Tutera, host of We TV’s “My Fair Wedding” offered the following tips I think are spot-on:

1. Trim the guests. “If you have 150 guests, really look at the list and see if you can scale it down to 100,” he says. His rule? “When you look at the photos in 10 years, will you know who these people are?”

2. Downsize the drinks. Tutera suggests choosing a specialty drink and serve wine and prosecco instead of champagne. My own thoughts: Why not offer the specialty drink plus beer and wine? And I love the prosecco idea.

3. Cut the cake. I agree that you don’t need a $2,000 cake. Spending too much here is probably not the best allocation of funds. He suggests maybe having an ice cream bar and just a small cake for cutting. We had a nice choice of cakes that came with our catering package. I don’t believe anyone in our family even HAD the cake, so there you go.

and my favorite piece of Tutera advice…

Be YOU and don’t copy someone else. “Couples get lost in all the craziness. They are so blurry-eyed by too much information, (the wedding) loses the personality of who they are. If you can remind yourself that there are two of you and you need to tell the story of who you are as a couple, you set the trends.”

Most important on your list….

US Passports

1. Leaving the continental U.S. for your honeymoon? Find your passport NOW, make sure it’s up to date, and scan it so you have both digital and hard copies. Always know where to find this critical document. Believe me, there are horror stories, and I lived through one.

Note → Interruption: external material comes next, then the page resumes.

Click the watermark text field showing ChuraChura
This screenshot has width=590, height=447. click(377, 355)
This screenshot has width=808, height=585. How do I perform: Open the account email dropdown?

2. Your marriage license. This is the most important item to bring to your ceremony. Whomever has the clipboard and itinerary on your wedding day should make sure this is on the top of the list! Again, horror stories.

These things may seem ordinary and boring compared with parties, shoe shopping, hair and nail appointments, but a misstep with one of the above necessities can ruin everything.